Editor needed to sync sound to video
One of our high school student directors finished her first feature film. Very exciting! Except that she did not properly sync the sound to the video and it needs to be done before we can edit. There is approximately 25 hours of footage and the sound is separate from the video. There is a guide track on the video but the higher quality sound is in separate files. The challenge is that there is no time code nor any slate so the sound syncing has to be done by watching and listening.
We anticipate that this job will take 3 people 1 week. Or a single person 3 weeks. This would be an ideal project for an overseas team.
We will ship you the hard drive which is organized into folders based on the shoot days. The sound clips and the video clips then need to be put in sync. Ideally, at the end of each day the finished files would then be posted to our online dropbox.
Sure - I could do this.
How much is the pay?
And is there some reason that the Director is not willing to do this?
FCP X 10.2.3 - user since FCP 1.25
iMac mid 2011, MBA mid 2012
HVX-200, Shure wireless mic
Miller Solo tripod
With sound, sync can be done with premiere 2018 or by lining up specific spikes. This isn't very fast if you have 25 hours of footage with different files all over. I'd go with plural eyes by red giant software.
If you use premiere or AVID you're in luck, as there's a way to get your sequence into pluraleyes.
You'll have to have all the audio files in separate folders; this may have changed but I recall this having been a problem for me. I had to put them into folders of their own so that they were seen as different sources. If they are different lengths than your video clips, this is extremely important. You'll have to let it resample your original audio, but that doesn't usually take long. Once done, you can sync. It should line up the audio clips in separate channels where it has to.
Another way to do this, so that it actually happens outside your sequence is to give each video file to plural eyes, and have it output a sequence of xml when it syncs. That way, you can import each one as a sequence. From there you can either output the sequences, or just line them up over your others, trim them down, and delete the original track when you're done.
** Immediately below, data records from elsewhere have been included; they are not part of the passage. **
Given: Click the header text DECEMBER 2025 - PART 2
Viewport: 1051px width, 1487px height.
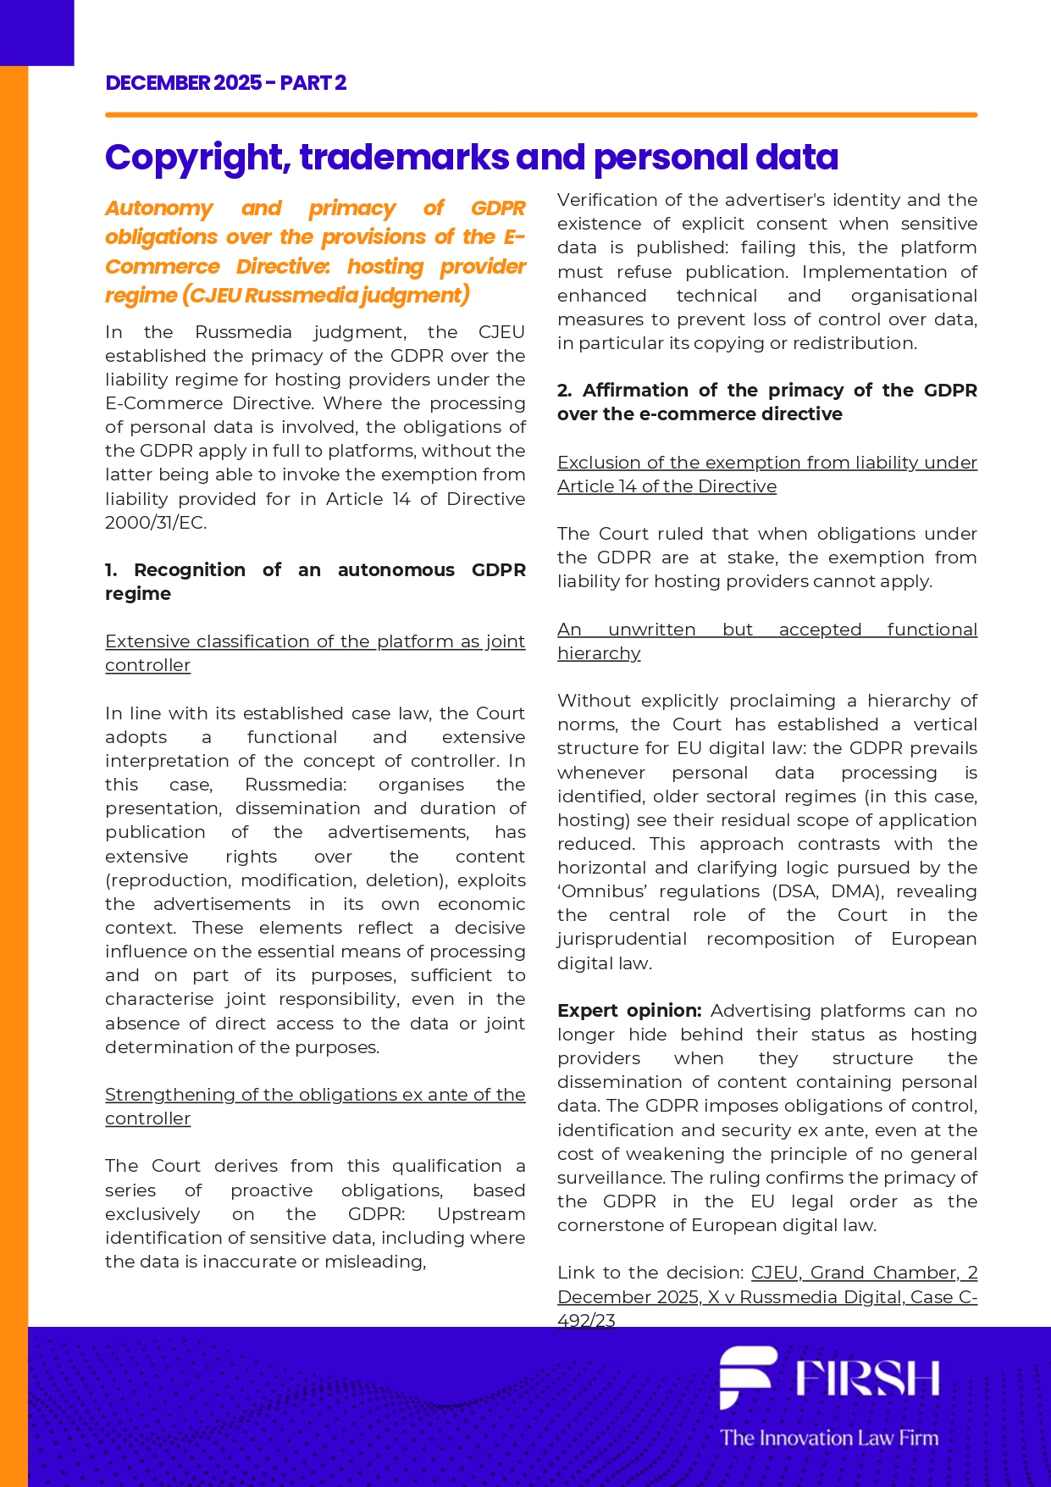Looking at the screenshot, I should pyautogui.click(x=225, y=83).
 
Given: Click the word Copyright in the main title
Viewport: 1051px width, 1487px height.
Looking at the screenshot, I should pyautogui.click(x=196, y=158).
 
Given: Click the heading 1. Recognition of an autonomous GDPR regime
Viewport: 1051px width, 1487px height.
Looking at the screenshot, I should pyautogui.click(x=315, y=581).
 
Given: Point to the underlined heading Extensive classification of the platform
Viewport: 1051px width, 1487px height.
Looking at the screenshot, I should pyautogui.click(x=315, y=652).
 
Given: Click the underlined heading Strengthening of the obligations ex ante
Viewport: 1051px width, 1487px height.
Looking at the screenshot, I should pyautogui.click(x=315, y=1106).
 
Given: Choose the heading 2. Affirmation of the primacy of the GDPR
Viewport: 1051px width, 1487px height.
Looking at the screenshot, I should pyautogui.click(x=766, y=402).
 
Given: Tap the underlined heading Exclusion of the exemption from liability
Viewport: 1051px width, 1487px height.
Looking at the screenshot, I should pyautogui.click(x=766, y=474).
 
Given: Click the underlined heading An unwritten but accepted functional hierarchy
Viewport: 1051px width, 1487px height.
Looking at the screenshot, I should pyautogui.click(x=766, y=641).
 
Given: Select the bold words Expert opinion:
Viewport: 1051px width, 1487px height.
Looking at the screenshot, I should pyautogui.click(x=629, y=1010).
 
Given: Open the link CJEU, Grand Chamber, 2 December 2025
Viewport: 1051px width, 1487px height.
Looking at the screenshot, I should pyautogui.click(x=766, y=1296).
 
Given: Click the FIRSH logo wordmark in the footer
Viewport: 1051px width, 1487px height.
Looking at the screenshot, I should pyautogui.click(x=867, y=1379).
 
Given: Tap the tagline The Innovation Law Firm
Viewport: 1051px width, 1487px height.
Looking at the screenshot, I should pyautogui.click(x=829, y=1437).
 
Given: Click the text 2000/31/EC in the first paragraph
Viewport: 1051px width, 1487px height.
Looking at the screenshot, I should pyautogui.click(x=155, y=522).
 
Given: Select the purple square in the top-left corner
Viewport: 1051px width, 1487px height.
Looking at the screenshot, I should pyautogui.click(x=36, y=32).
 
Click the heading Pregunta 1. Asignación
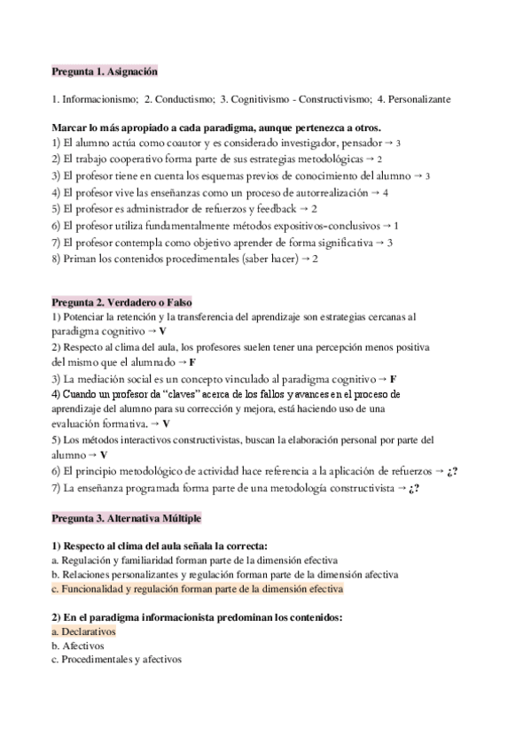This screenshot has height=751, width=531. pos(105,70)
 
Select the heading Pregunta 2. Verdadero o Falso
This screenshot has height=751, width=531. pos(122,301)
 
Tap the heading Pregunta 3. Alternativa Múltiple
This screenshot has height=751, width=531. pos(130,516)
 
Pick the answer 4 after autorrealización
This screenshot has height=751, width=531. pos(386,191)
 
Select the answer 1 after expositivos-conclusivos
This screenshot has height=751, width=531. pos(396,225)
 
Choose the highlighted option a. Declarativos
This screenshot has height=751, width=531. pos(84,631)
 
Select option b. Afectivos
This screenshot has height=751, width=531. pos(78,646)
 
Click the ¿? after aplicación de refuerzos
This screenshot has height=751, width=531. pos(451,471)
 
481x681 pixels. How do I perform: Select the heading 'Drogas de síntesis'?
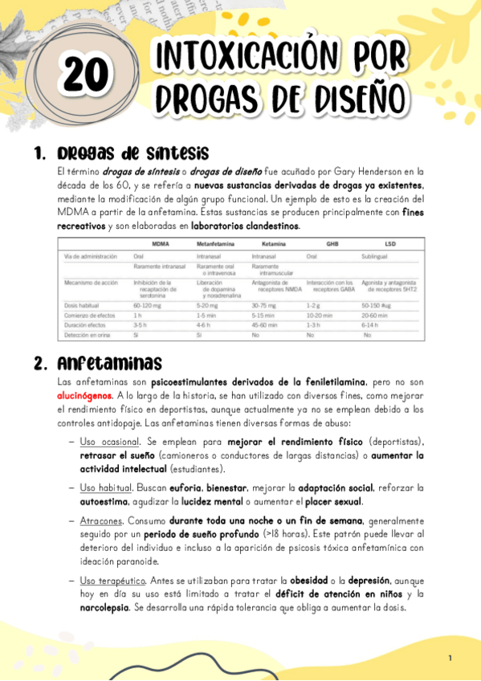[133, 153]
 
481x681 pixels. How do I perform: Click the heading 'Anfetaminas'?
[109, 362]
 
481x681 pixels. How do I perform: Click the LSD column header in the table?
[389, 243]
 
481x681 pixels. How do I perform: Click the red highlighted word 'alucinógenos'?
[84, 397]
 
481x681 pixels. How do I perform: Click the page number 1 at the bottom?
[450, 659]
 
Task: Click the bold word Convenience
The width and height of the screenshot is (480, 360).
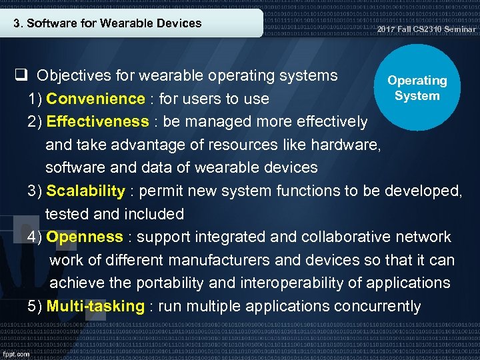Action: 95,99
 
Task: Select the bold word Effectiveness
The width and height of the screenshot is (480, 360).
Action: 97,122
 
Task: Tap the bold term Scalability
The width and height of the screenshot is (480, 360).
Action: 85,191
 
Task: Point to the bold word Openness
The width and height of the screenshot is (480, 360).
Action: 85,237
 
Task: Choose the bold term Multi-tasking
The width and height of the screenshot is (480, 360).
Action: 95,307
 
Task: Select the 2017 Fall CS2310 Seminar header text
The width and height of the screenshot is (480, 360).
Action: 426,29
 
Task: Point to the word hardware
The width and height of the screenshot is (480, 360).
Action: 351,145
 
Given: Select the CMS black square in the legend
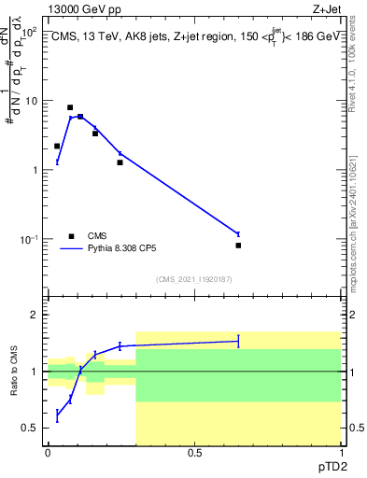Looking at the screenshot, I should point(71,236).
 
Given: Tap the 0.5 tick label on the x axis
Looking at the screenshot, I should point(194,453).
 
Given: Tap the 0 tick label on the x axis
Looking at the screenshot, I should point(48,453).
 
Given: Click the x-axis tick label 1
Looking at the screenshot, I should point(340,453).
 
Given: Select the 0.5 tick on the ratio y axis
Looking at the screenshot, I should point(32,428).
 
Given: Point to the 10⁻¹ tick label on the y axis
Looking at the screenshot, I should point(30,240).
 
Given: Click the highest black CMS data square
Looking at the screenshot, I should point(70,108).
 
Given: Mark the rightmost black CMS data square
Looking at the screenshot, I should point(238,246).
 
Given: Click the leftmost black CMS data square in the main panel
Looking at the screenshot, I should point(57,147).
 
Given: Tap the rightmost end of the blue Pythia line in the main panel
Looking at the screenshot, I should point(238,233).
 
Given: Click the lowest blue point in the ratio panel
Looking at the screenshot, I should point(57,414).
To do this by hand, you'll need several things to be in order. First, all the old audio must be ripped from the video and resampled to match the sample rate of the high quality, then reattached to the video, the sequence should be set so that it can contain the high quality sample rate, and the low quality audio reattaches to the video, then the files are relinked. Second, each clip needs it's own folder with both it's audio files. Third, the high quality audio must start before the video audio or end after (the reason is simple enough--if you start before, it can be trimmed down to align front to front, so that the clips will properly accept it, if you end after, same thing; the only caveat is that there may be at least a short run at either end with no audio, but this too can be handled-->resample the low quality, copy this missing area into the high). Lining up the audio then becomes just listen and watch; listen to the sound, watch the waveform. Where two areas are similar, line them up close until any difference is too difficult to tell by ear, then compare the spikes in the waveforms, and line those up, which shouldn't be difficult. If the sample rates don't match, this is nearly impossible.
By far, your best option is this:
put each video file through pluraleyes along with it's audio, and send it to an xml sequence or have pluraleyes replace the audio and create a new file. The new file then gets relinked to the video. The new file method only works perfect if your higher quality audio is longer at both ends than the entire video. Using the XML export method, you get sequences for replacing your video in your sequence. You'll have to redo your transitions. Of course, you could try the plugin for pluraleyes, and see if it will align everything for you, then you'll just have to export to xml, trim the good audio to fit on one track, copy all that to your original sequence and go. However, the processing of this last method may run a long time. Hours. But it's probably the fastest workflow.